In Stan, variables must be defined before they are used. And we index from 1.

The simplest way to debug is to include print() statements for quantities you’re using to track down when something becomes NaN. First figure out which block is going wrong, then add more print statements to figure out which variable is going wrong.

But looking at your code, it looks like you allow values of i = 1 and then compute origin_new[i - 1], which won’t exist. That should just throw an exception, not return a NaN. But maybe that magic number 11 is stopping that? It’s hard to reason about programs with constants like 11 in the middle of them. What’s the significance of 11? Can you define it as a constant with a name in the transformed data block? Usually these loops need to do something special for i = 1 before going on to the general case.

@Bob_Carpenter

Thank you for getting back to me.

The cy_new[i] == 11 is to make sure the current mu accounts for correlation from prior mu. I think I made a mistake having origin_new inside the pred_paid2 and mu_new2, once I removed them, and sorted the data by origin from low to high for each development lag the generated quantities did not show the NAN error anymore.

I did get some warnings after running the MCMC however, and I am unsure how to solve them for now, since I am already using weakly informative priors (normal for mu and half normal for sigma), and my adapt_delta is at 0.999, my step_size is at 0.01. Are there things I can still adjust to remove the warnings?
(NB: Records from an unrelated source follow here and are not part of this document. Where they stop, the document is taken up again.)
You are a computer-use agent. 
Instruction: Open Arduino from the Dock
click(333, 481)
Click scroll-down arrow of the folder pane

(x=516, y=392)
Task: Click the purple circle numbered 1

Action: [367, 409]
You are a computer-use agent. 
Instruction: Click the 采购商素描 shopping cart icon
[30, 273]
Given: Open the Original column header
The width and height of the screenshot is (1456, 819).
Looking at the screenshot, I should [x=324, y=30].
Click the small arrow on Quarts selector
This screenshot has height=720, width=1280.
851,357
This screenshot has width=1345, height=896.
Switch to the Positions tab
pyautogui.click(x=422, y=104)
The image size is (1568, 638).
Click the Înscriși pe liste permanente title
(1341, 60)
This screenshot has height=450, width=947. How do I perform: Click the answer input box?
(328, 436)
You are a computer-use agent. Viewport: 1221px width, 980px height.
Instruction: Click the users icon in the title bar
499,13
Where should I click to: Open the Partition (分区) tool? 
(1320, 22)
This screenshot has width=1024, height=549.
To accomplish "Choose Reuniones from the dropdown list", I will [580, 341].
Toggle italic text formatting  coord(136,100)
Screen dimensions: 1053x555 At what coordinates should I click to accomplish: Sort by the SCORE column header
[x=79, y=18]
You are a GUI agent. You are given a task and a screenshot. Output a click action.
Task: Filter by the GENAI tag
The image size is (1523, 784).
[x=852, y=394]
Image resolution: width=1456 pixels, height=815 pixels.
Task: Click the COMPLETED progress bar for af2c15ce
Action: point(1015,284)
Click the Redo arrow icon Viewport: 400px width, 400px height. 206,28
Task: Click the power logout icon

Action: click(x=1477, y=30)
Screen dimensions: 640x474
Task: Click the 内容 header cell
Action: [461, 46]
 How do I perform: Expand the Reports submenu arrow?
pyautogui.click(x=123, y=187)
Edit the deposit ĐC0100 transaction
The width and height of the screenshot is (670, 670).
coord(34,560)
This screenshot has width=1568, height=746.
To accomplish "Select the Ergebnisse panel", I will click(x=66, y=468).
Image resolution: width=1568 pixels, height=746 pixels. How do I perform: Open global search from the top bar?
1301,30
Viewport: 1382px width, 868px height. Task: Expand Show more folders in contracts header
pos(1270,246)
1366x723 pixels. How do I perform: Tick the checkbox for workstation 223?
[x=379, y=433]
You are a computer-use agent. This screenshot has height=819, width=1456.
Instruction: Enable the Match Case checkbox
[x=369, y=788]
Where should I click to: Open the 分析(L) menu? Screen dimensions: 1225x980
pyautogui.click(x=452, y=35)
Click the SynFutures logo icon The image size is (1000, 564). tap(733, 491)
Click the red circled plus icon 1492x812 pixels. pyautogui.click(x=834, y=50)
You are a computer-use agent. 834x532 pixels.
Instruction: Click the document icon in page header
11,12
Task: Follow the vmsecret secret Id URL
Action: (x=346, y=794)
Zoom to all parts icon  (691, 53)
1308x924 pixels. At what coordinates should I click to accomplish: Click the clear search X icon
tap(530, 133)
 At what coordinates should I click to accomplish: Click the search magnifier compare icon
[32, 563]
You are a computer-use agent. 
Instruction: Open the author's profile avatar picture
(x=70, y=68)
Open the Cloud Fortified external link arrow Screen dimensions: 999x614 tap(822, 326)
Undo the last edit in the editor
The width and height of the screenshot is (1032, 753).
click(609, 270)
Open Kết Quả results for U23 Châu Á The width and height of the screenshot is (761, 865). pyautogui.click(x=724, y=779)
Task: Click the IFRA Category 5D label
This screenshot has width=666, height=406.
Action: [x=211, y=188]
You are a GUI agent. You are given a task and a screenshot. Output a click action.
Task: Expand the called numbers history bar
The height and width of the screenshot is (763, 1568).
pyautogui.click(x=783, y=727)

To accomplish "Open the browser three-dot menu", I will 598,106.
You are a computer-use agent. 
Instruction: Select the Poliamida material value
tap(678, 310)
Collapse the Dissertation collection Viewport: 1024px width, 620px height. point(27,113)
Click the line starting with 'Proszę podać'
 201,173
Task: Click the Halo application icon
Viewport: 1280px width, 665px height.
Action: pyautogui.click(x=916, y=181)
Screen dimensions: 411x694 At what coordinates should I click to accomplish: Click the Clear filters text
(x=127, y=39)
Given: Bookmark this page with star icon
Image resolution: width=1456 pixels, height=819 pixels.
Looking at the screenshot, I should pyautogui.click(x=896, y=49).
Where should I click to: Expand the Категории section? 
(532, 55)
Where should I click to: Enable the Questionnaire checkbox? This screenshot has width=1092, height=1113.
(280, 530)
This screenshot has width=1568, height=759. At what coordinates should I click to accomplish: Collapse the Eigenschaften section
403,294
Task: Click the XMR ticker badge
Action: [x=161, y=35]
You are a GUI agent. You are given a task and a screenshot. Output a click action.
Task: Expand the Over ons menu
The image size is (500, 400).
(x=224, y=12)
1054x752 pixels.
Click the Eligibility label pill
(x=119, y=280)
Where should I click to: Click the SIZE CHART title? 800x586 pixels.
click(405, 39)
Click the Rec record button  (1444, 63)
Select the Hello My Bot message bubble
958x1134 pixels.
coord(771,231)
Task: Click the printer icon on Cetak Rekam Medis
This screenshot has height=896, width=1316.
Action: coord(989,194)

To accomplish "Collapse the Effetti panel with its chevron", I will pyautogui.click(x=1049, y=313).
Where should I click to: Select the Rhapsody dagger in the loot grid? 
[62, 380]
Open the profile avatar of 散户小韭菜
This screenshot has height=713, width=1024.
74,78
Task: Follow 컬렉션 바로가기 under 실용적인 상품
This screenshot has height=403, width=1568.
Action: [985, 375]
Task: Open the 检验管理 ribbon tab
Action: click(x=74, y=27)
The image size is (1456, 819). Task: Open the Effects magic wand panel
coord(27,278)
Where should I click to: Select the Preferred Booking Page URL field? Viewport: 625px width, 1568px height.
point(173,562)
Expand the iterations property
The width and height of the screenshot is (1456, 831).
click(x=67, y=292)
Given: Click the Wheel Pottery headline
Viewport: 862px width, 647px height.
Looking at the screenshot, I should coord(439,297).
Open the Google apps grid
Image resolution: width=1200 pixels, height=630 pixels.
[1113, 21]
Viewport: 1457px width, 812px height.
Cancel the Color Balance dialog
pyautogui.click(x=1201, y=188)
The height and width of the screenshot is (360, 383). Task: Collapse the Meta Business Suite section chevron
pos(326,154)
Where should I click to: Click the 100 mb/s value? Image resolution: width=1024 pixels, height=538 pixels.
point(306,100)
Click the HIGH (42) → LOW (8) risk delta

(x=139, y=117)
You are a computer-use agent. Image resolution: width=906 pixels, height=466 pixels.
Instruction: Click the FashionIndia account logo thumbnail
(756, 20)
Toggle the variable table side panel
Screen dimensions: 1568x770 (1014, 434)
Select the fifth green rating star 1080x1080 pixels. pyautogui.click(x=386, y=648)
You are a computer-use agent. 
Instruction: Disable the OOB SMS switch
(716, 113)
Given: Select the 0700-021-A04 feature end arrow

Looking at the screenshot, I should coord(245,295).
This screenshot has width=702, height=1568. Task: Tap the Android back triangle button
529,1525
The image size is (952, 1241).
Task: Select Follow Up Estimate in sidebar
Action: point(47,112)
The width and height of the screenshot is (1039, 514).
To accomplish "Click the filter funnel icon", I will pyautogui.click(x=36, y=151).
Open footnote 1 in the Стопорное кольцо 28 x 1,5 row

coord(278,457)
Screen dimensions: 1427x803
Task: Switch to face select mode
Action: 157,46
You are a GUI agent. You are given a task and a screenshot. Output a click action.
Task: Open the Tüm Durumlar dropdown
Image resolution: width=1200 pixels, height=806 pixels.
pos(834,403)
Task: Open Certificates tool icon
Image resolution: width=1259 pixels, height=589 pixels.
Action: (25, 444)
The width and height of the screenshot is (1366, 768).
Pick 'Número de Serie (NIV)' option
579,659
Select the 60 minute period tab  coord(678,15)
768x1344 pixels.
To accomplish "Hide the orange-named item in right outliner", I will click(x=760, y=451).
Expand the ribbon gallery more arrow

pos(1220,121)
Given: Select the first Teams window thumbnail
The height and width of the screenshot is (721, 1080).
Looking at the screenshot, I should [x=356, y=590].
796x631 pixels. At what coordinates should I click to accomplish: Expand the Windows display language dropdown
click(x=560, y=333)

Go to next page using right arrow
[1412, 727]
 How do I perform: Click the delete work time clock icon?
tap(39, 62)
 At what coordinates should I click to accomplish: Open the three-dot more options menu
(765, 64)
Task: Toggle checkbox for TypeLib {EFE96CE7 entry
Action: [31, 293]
Warning: 3 of 4000 (0.0%) transitions ended with a divergence.
This may indicate insufficient exploration of the posterior distribution.
Possible remedies include: 
  * Increasing adapt_delta closer to 1 (default is 0.8) 
  * Reparameterizing the model (e.g. using a non-centered parameterization)
  * Using informative or weakly informative prior distributions 

927 of 4000 (23.0%) transitions hit the maximum treedepth limit of 10 or 2^10-1 leapfrog steps.
Trajectories that are prematurely terminated due to this limit will result in slow exploration.
Increasing the max_treedepth limit can avoid this at the expense of more computation.
If increasing max_treedepth does not remove warnings, try to reparameterize the model.